Polygamy is portrayed as an unobjectionable arrangement, with two sisters given in short succession, after only a honeymoon week for the first. (Note, however, that a man’s marriage to sisters is a prohibited practice even in ancient times, according to Leviticus 18:18.) Clearly, we cannot read Genesis 29 as a programmatic description of how our society and marriage laws should operate, nor as a moral template for our own cultural context and family dynamics.

Despite the differences, similarities of human nature establish an empathy with the imperfect members of this family. The intensity of Jacob’s love for the beautiful Rachel is emphasized three times (Genesis 29:18, 20, 30), which is especially remarkable given the usual taciturn narrative style of the Bible. Jacob’s ardor is also indicated by his super human feat of lifting the massive rock covering the well upon seeing Rachel for the first time (Genesis 29:3), and by his heedlessness of the passage of time while working to earn her in marriage (Genesis 29:20).

This very human tale of intense love has its complications. Jacob’s singular passion for Rachel strands her older sister in the loveless marriage that Laban has orchestrated to provide for his eldest daughter (Genesis 29:26). God favors Leah as the unloved wife by giving her many children (Genesis 29:31; cf., Deuteronomy 21:15), but still the tragedy continues. Leah names her sons to express her unfulfilled desire of gaining her husband’s affection through childbearing (Genesis 29:32-24; 30:20). Only with her fourth son, Judah, whose name is based on a Hebrew root meaning “to praise” or ”to thank,” does Leah cease her striving to please her husband and give thanks to God instead (Genesis 30:35).

Rachel, for her part, envies her elder sister’s fertility, as she herself desperately tries to conceive (30:1). Through their unrelenting jealousy and competition, the two sisters and their servant women raise up a large family capable of fulfilling God’s promise to Jacob that his descendants would be as abundant as the dust or topsoil, covering the ground in every direction for purpose of blessing all the families of the earth (Genesis 28:14).

Many in the congregation will identify with the intense emotions in this family tale of inexplicable preference, deception, competition, and jealousy. Women in particular may resonate with the feeling of being judged by their appearance, the despair due to infertility, or the ecstasy over a baby’s birth, all so poignantly depicted. Leah and Rachel’s central roles in the emergence of the people of Israel highlights women’s agency as an important means through which God continues to work today.

The casual introduction of servant women in this narrative raises issues of social class, slave and domestic labor, reproductive rights, and sexual trafficking and abuse with which we still wrestle in the twenty-first century. Although they hold a lowly position, the handmaids are treated with dignity through their introduction by name, Zilpah (given by Laban to Leah upon her marriage, Genesis 29:24) and Bilhah (given to Rachel, Genesis 29:29).

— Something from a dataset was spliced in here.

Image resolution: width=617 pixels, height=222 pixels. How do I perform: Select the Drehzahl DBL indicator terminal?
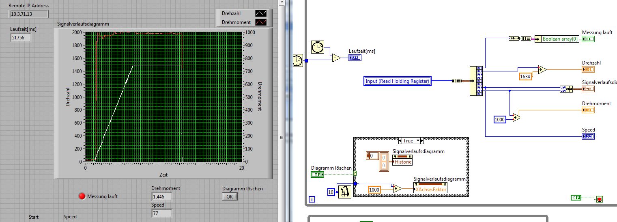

These women have an important role in the emergence of the people of Israel, giving birth to four of Jacob’s thirteen named children (Genesis 30:3-13), which include the twelve sons who stand for the twelve tribes as well as his daughter Dinah. The almost invisible presence of Zilpah and Bilhah in a passage that includes discussion of appropriate wages (Genesis 29:15) encourages reflection on the precarious status of minimum wage earners, surrogate and birth mothers, domestic workers, and others who perform vital but largely underappreciated work in our society.